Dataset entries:
>>>>
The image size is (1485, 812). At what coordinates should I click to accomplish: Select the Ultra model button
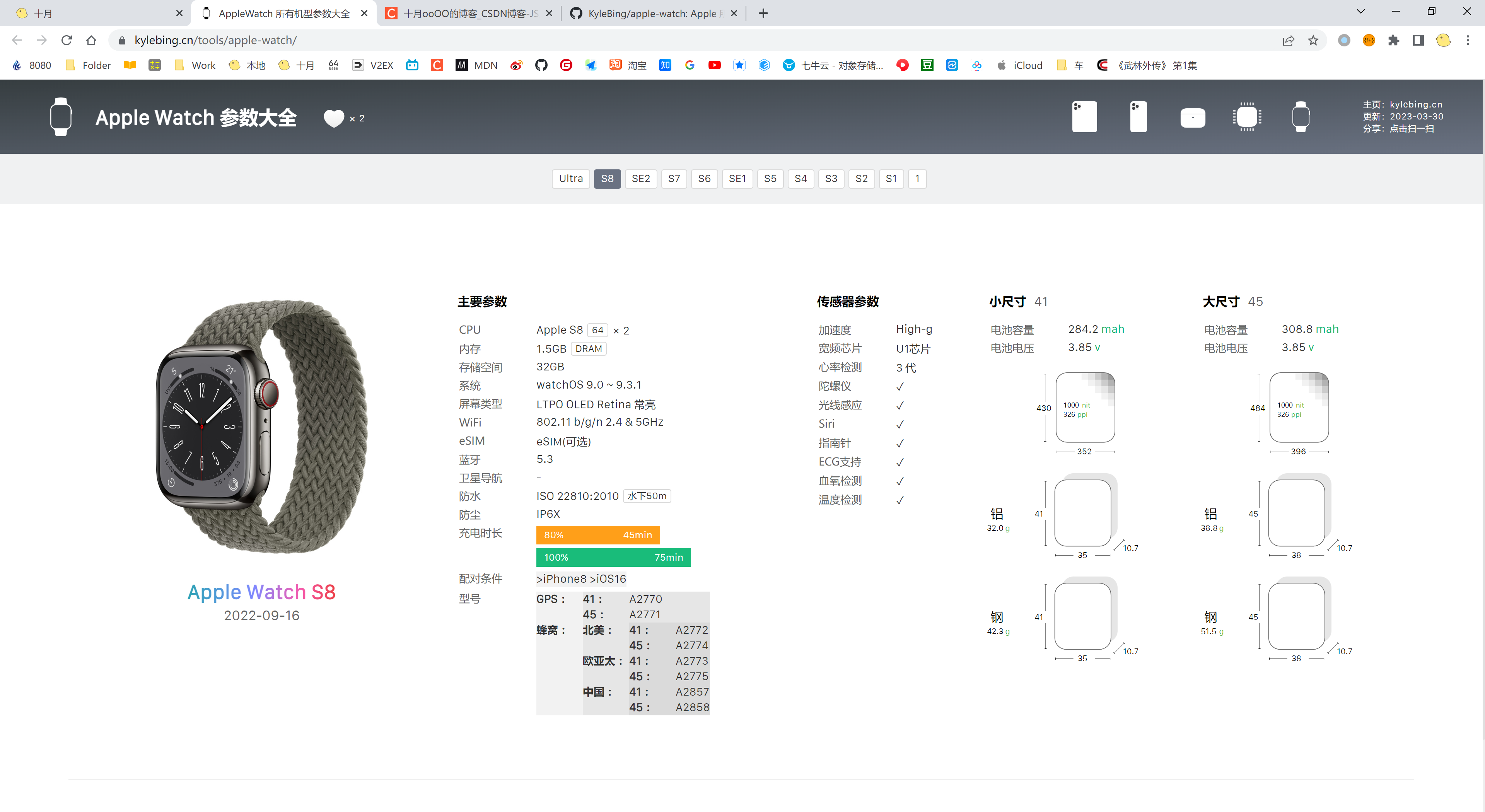coord(570,179)
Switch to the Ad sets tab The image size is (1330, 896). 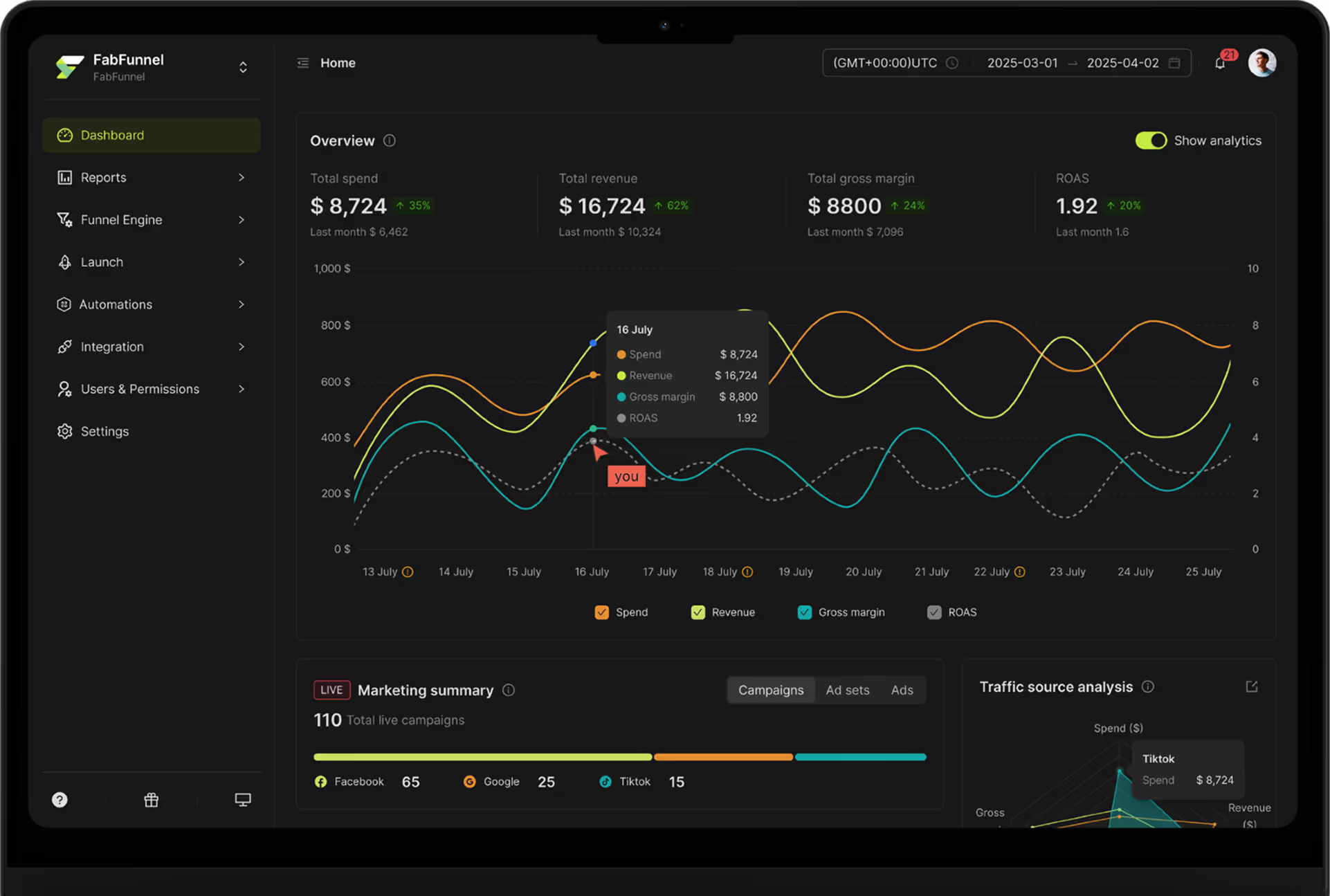click(x=847, y=690)
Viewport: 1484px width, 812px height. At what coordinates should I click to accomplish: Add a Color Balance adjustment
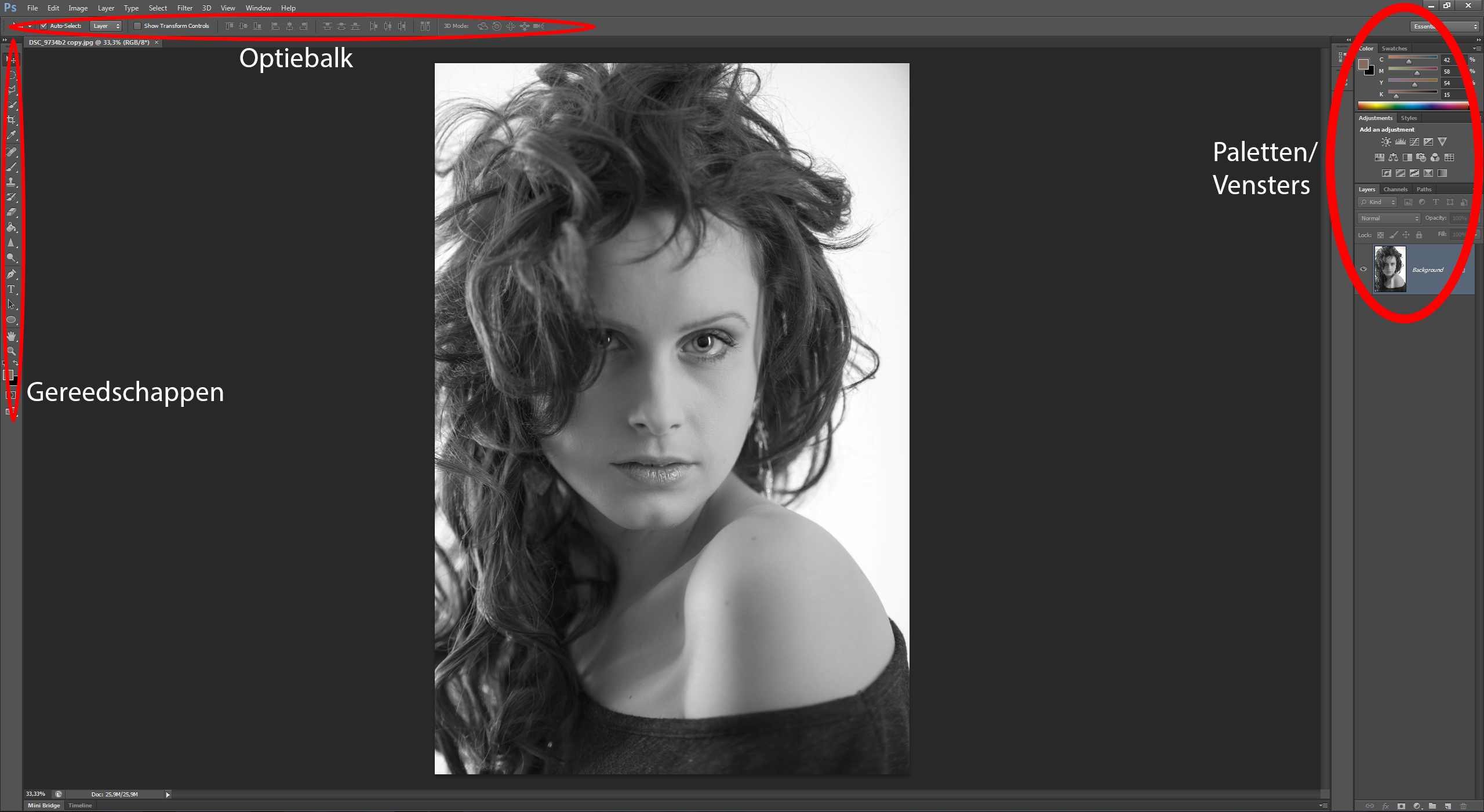click(1393, 157)
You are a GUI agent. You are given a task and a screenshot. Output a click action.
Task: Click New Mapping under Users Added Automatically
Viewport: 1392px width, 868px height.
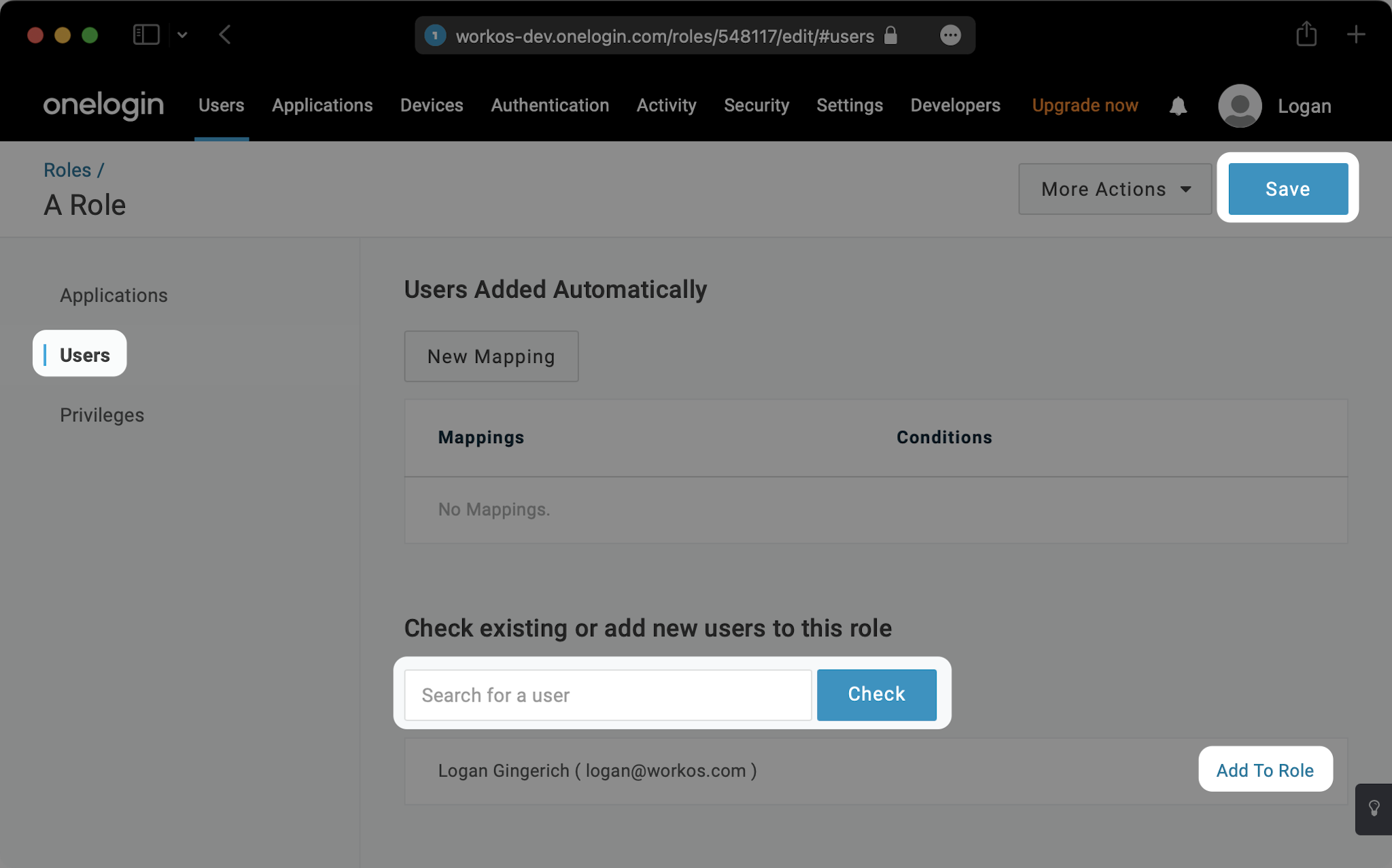tap(491, 356)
<<<<
### TASK TO CARRY OUT
The required output is the lines from the one containing "You are a GUI" through the end of the data, printed exactly, with no pictures.

### TASK RESPONSE
You are a GUI agent. You are given a task and a screenshot. Output a click action.
Task: Click New Mapping under Users Added Automatically
Viewport: 1392px width, 868px height.
tap(491, 356)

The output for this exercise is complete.